Tuesday, August 10, 2010

El Toro's Unwanted Legacy: Toxic Chemicals

August 6, 2010 - At night, the former base takes on the appearance of a ghost town. With the power to buildings cut off and hundreds of dilapidated buildings still standing, moonlight can play tricks on your mind. Shadows move or seem to move and it doesn’t take too long before normally rational people see things that are not there.

Placed on the National Priority List (EPA Superfund) in 1990 as a result of a trichloroethylene (TCE) plume spreading into Orange County, it was only a matter of time before El Toro was closed. The Navy’s investigation identified 25 contaminated sites on the base, 11 of them were in the most industrialized southwest quadrant where the Marine transport aircraft were serviced in two huge maintenance hangars.

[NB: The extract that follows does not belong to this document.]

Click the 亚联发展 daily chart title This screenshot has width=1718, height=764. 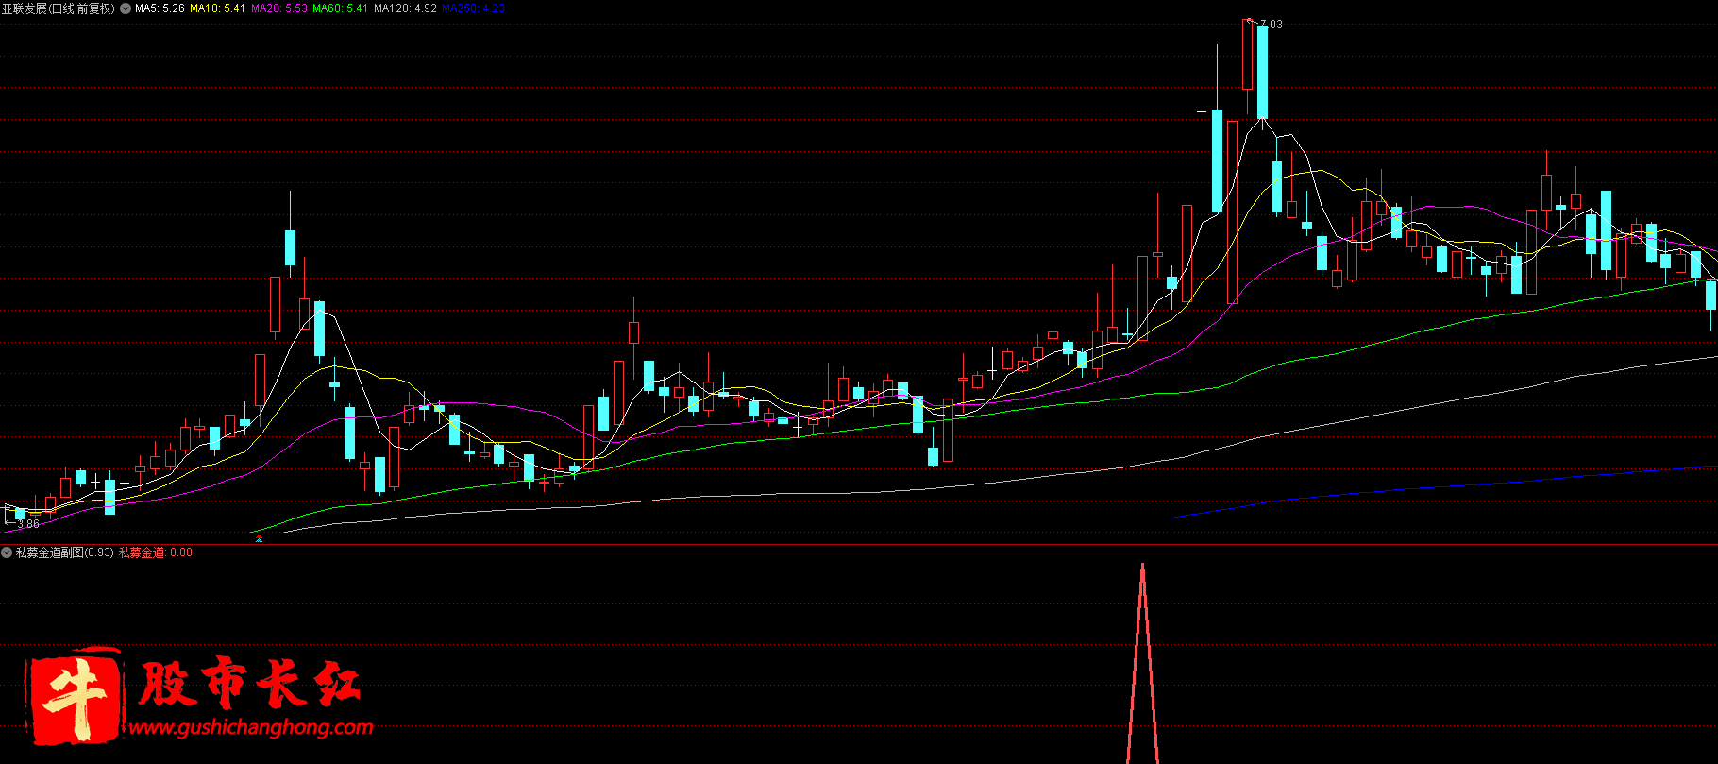click(x=58, y=8)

In the 1960s, the hangars were used to maintain the aircraft, primarily C-130s, R4Ds (or C-54s), and several R5Ds (C-47s or Dakotas). The R5Ds and R4Ds were WWII aircraft while the C-130s were the state-of-art transport aircraft in the 1960s. All of these multi-engine transports used an extensive amount of TCE as a degreaser. At one time, El Toro ran a “kind of drying cleaning like operation for aircraft parts.” using 55 gallon drums of TCE hoisted by crane and dumped into a heated vat. Parts were dipped into the vat and just like in your neighborhood cleaners, out came the formerly greased parts, now pristine and ready for use.